§ **Extract provided**:

———

By the way ducks around here sound just like ducks any other place but I can't help if you have your fingers in your ears and refuse to listen for them. If what you want is proof why don't you find as many facts on Ted k being a drunk as you can? Post up buddy. :lol: And remember with what you consider to be facts anything that happened over 25 years ago doesn't count.

TC


----------



## Gohon

> You are 100% correct Gohon it is a standard fbi question. You carefully avoid the part of the article that sais he refused to answer the question of had he ever done illegal drugs? No I'm not desparate I think you are in defending him but hey its still a free country go ahead. Maybe he will turn out to be the greatest pres ever, untill then I'm free to question his honor his intelligence and anything he does or doesn't do. Would you hire a nanny for your children if they refused to answer the question "Have you ever done illegal drugs"? How about have you ever abused a child? maybe if it was over 25 years ago it would be ok with you.


Now you want to compare a Nanny for your children to a person running for political office. Sure sounds desperate to me. Nope, I'm not defending anyone but I understand if he had ever answered just one question concerning his past the questions would never have stopped. By not answering any questions about his private life, the left wing loonies didn't have anything to go with. Just take a look at how they had to made up the National Guard joke. They were desperate also....



> If what you want is proof why don't you find as many facts on Ted k being a drunk as you can? Post up buddy. :lol: And remember with what you consider to be facts anything that happened over 25 years ago doesn't count.


Hey this could be fun ............. tell you what. Lets make this a little sporting. For every article I find about Kennedy being drunk in public in the last 25 years, you give me $100. For every article you find about Bush using drugs in the last 25 years I'll give you $100. When you want to start ..buddy.. :lol: You are game right.........

———

§ **Challenge 1**:
In the listing, starting at the line containing "Image resolution: width=1270" and ending at the line containing "click(501, 72)", substitute "interface agent" for "GUI agent" and reproduce only those lines, leaving everything else unchanged.

[Lines of data]

———

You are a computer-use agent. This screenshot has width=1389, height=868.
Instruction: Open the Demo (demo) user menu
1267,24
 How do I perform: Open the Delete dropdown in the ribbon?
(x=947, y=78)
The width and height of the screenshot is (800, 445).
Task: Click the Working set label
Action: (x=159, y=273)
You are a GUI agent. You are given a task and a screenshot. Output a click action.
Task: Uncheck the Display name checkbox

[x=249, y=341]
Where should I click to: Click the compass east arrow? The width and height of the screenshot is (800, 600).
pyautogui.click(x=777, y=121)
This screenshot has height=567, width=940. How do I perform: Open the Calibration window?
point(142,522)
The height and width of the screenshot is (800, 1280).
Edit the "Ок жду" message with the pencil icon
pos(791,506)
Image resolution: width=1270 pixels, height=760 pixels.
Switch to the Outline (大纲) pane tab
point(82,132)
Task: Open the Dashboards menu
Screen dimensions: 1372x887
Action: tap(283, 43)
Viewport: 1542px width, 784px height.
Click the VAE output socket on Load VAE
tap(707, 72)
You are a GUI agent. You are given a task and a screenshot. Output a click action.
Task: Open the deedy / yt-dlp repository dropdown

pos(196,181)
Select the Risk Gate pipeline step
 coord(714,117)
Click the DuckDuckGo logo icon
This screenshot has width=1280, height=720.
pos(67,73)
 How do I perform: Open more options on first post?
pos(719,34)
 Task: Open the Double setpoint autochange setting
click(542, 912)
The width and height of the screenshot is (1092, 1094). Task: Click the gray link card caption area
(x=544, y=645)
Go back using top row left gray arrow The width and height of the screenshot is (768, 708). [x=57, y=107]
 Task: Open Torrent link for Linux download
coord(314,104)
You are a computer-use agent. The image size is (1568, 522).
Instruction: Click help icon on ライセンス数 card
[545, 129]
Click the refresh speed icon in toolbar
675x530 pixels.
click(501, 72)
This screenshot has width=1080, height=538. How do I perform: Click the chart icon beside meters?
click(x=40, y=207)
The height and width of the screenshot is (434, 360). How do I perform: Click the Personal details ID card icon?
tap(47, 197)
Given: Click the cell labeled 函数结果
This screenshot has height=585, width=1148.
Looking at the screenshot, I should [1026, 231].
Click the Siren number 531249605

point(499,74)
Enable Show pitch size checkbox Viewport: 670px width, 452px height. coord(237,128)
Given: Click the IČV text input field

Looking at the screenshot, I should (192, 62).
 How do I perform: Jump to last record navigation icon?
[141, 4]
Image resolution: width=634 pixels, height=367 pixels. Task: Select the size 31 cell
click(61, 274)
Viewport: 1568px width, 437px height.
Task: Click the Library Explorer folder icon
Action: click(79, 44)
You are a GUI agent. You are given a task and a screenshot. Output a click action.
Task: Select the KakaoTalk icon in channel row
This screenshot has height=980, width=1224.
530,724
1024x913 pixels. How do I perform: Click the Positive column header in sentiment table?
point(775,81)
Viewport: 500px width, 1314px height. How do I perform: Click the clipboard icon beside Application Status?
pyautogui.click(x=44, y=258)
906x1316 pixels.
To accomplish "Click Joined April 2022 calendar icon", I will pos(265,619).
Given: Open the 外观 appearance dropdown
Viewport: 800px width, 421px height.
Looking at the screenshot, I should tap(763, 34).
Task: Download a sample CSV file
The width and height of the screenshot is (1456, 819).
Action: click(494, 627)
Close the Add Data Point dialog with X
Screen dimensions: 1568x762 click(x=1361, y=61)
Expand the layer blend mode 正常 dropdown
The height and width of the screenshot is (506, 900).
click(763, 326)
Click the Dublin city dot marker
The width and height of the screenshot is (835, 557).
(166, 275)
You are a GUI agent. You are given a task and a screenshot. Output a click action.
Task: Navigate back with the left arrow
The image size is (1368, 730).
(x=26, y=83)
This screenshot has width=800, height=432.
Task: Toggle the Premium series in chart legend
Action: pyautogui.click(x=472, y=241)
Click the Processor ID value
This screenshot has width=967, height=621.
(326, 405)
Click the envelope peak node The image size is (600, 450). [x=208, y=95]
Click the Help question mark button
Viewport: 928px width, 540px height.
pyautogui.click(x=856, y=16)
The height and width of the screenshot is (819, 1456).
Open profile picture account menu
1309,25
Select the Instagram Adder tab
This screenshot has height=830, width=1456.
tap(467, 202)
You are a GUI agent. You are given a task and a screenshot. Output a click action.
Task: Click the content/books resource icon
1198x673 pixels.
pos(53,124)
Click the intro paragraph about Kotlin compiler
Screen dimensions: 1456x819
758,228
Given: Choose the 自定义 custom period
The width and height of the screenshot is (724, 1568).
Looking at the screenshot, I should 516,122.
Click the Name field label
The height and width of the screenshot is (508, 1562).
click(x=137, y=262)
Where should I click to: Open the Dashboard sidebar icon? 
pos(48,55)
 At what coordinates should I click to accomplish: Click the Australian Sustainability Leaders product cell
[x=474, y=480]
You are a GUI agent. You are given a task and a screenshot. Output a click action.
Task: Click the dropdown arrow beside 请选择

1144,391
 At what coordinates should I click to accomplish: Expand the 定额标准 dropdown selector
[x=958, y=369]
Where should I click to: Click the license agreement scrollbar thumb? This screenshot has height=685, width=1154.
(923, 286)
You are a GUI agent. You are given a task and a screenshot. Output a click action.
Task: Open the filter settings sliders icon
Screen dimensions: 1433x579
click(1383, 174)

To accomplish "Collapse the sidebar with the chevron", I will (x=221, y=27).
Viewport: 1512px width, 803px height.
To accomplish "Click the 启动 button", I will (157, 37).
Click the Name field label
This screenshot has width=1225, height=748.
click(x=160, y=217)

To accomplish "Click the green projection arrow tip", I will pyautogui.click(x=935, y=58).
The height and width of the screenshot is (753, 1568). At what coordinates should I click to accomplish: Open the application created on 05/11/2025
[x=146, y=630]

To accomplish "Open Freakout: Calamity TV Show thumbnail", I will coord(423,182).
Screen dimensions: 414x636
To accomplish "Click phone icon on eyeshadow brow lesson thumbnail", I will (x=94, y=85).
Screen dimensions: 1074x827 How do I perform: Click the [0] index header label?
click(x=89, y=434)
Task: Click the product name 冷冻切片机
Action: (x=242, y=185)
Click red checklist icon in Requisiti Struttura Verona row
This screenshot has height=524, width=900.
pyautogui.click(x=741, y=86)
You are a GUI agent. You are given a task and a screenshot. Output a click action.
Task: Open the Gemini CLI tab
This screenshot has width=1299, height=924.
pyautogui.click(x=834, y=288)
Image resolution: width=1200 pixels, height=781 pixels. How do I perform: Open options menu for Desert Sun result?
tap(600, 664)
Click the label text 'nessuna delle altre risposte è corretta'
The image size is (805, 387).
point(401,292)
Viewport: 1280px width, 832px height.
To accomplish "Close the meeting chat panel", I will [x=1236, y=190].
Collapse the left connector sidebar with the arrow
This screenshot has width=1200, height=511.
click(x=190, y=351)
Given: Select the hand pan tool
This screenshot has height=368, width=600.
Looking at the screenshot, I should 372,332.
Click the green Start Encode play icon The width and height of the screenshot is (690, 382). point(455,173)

———

§ **Challenge 2**:
Resume the forum exchange about Bush and Ted Kennedy from the point where it stops.

§ **Expected output 1**:
Image resolution: width=1270 pixels, height=760 pixels.
Switch to the Outline (大纲) pane tab
point(82,132)
Task: Open the Dashboards menu
Screen dimensions: 1372x887
Action: tap(283, 43)
Viewport: 1542px width, 784px height.
Click the VAE output socket on Load VAE
tap(707, 72)
You are a interface agent. You are given a task and a screenshot. Output a click action.
Task: Open the deedy / yt-dlp repository dropdown

pos(196,181)
Select the Risk Gate pipeline step
 coord(714,117)
Click the DuckDuckGo logo icon
This screenshot has width=1280, height=720.
pos(67,73)
 How do I perform: Open more options on first post?
pos(719,34)
 Task: Open the Double setpoint autochange setting
click(542, 912)
The width and height of the screenshot is (1092, 1094). Task: Click the gray link card caption area
(x=544, y=645)
Go back using top row left gray arrow The width and height of the screenshot is (768, 708). [x=57, y=107]
 Task: Open Torrent link for Linux download
coord(314,104)
You are a computer-use agent. The image size is (1568, 522).
Instruction: Click help icon on ライセンス数 card
[545, 129]
Click the refresh speed icon in toolbar
675x530 pixels.
click(501, 72)

§ **Expected output 2**:
----------



## tail chaser

Sorry Gohon I'm not a republican I don't have that much money. :lol: :lol: :lol: Besides I know a loosing battle when I see it.  Not that I couldn't find proof on Bush but holy cow we are talking about Ted K for pete sake, his liver might have its own web site!

TC


----------



## racer66

LOL TC  :lol: :sniper: :beer: uke: Notice the puke after the beer.


----------



## Militant_Tiger

> By not answering any questions about his private life, the left wing loonies didn't have anything to go with. Just take a look at how they had to made up the National Guard joke. They were desperate also....


How exactly would they have something to go on if he stated that he did not do drugs? Oh yeah, they might find proof of him being a druggie from his college days, so instead he says that its been a while and the conservatives accept it. If the dems put up a candidate that had done coke they would freak and say that he had no morals, a standard for every occasion.


----------



## mr.trooper

Great. someone gets a nose-bleed and you automaticaly start accusations of him being an addict. :roll:

Good gracious MT. you consistantly state that people have the right to do whatever they want, and that drugs should be legalized, and that there are no moral absolutes, BUT, when a republican, who is only human after all, stumbles then your not at all affraid to go back on eveorything youv ever said just so you can get in one more Pot-Shot.

Bravo.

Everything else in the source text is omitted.